Personal information
- Born: September 5, 1904 London, Ohio
- Died: April 27, 1990 (aged 85) Grove City, Ohio
- Listed height: 5 ft 9 in (1.75 m)
- Listed weight: 178 lb (81 kg)

Career information
- High school: London (OH)
- College: Wilmington

Career history
- Buffalo Bisons (1929); Brooklyn Dodgers (1930); Cleveland Indians (1931);

= Chuck Weimer =

American football player (1904–1990)

Howard Lee "Chuck" Weimer (September 5, 1904 – April 27, 1990) was an American football player.

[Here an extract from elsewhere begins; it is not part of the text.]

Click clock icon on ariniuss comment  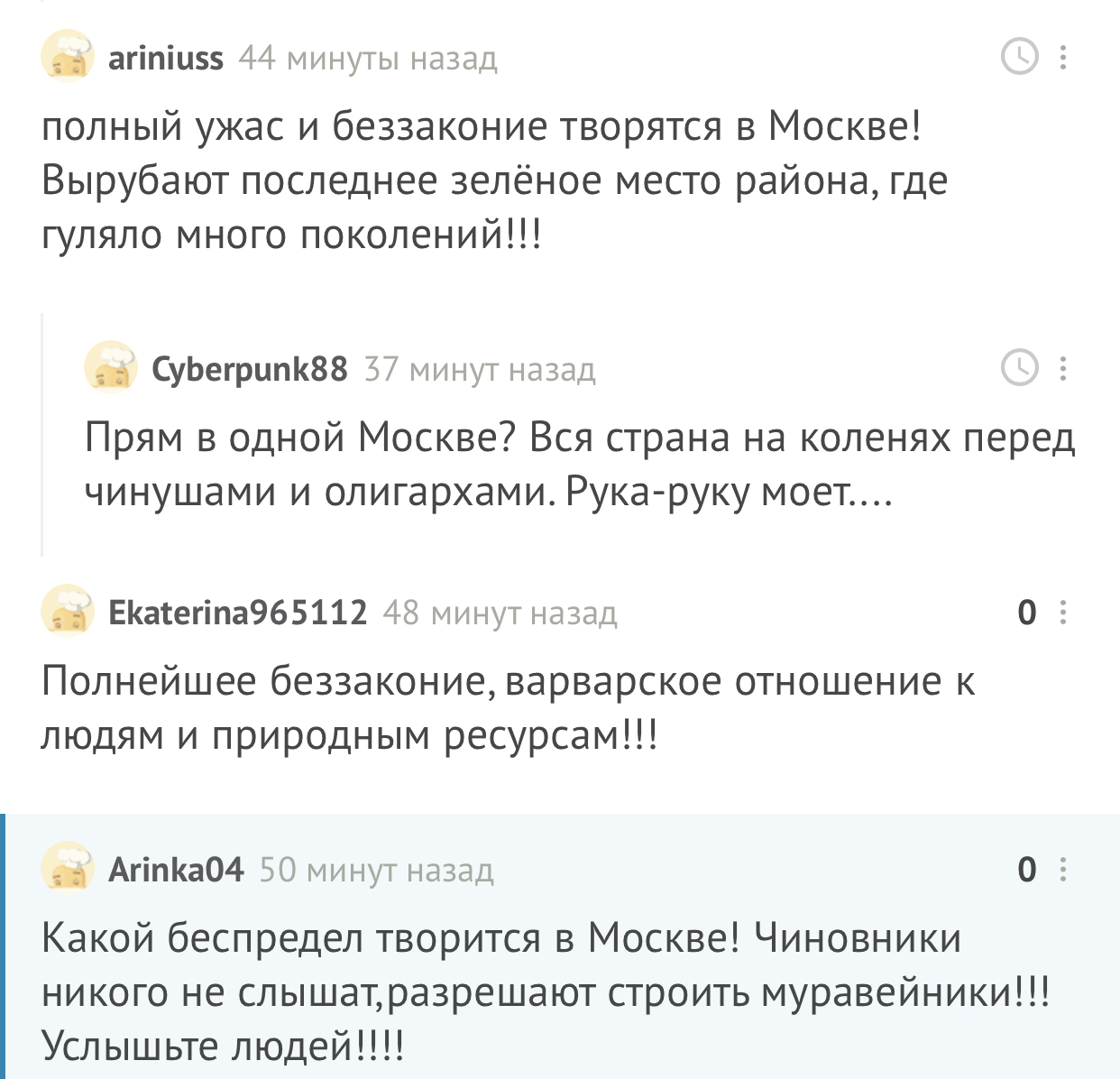[1020, 57]
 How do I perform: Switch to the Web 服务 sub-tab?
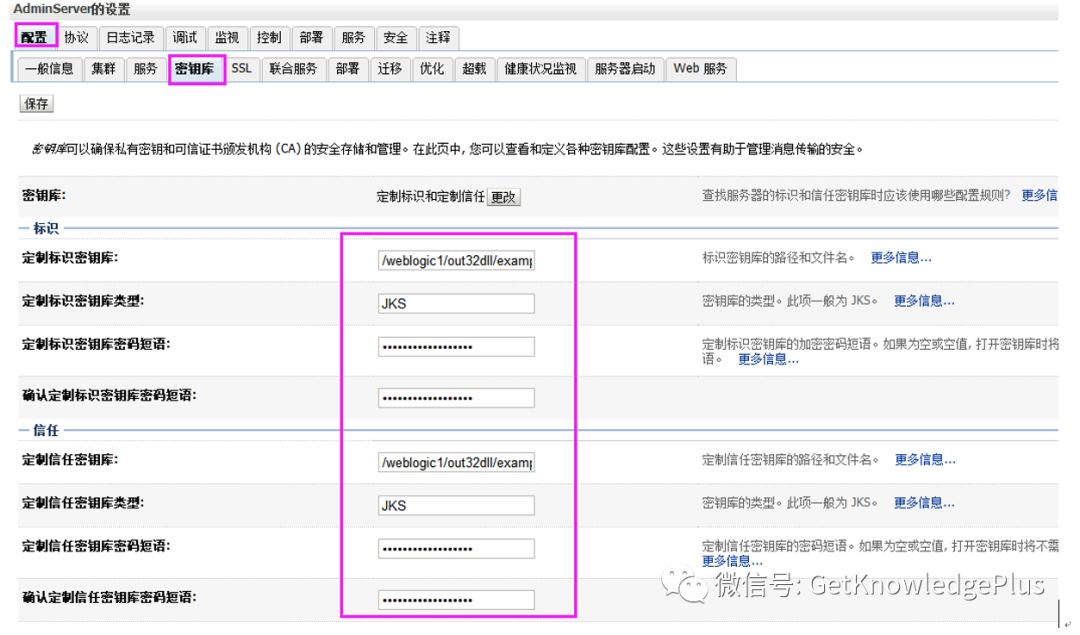(700, 68)
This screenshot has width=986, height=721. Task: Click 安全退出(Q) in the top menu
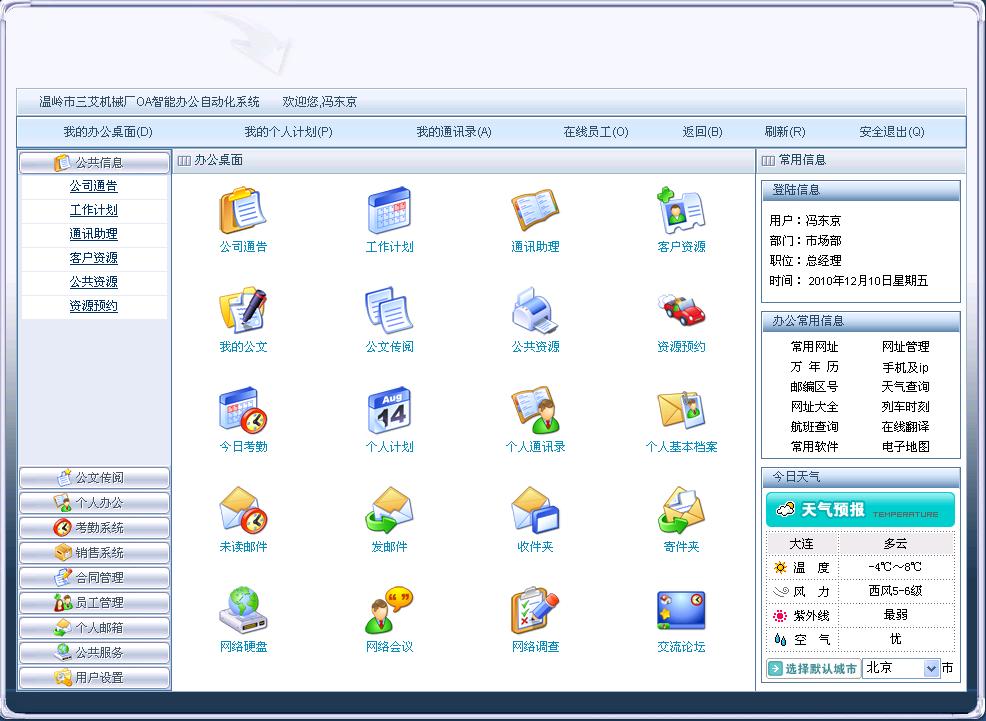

He played in the National Football League (NFL) as a back for the Buffalo Bisons in 1929, the Brooklyn Dodgers in 1930, and the Cleveland Indians in 1931. He appeared in 27 NFL games, 16 as a starter. In his first NFL game, Wimer ran for two touchdowns and kicked a field goal. He previously attended Wilmington College in Wilmington, Ohio, where he was a star athlete in football, basketball, baseball, and track. He also played at third base for the Dayton baseball team, and was later a player-manager for the Armco Steel Makers baseball team. He died in 1990 at Grove City, Ohio.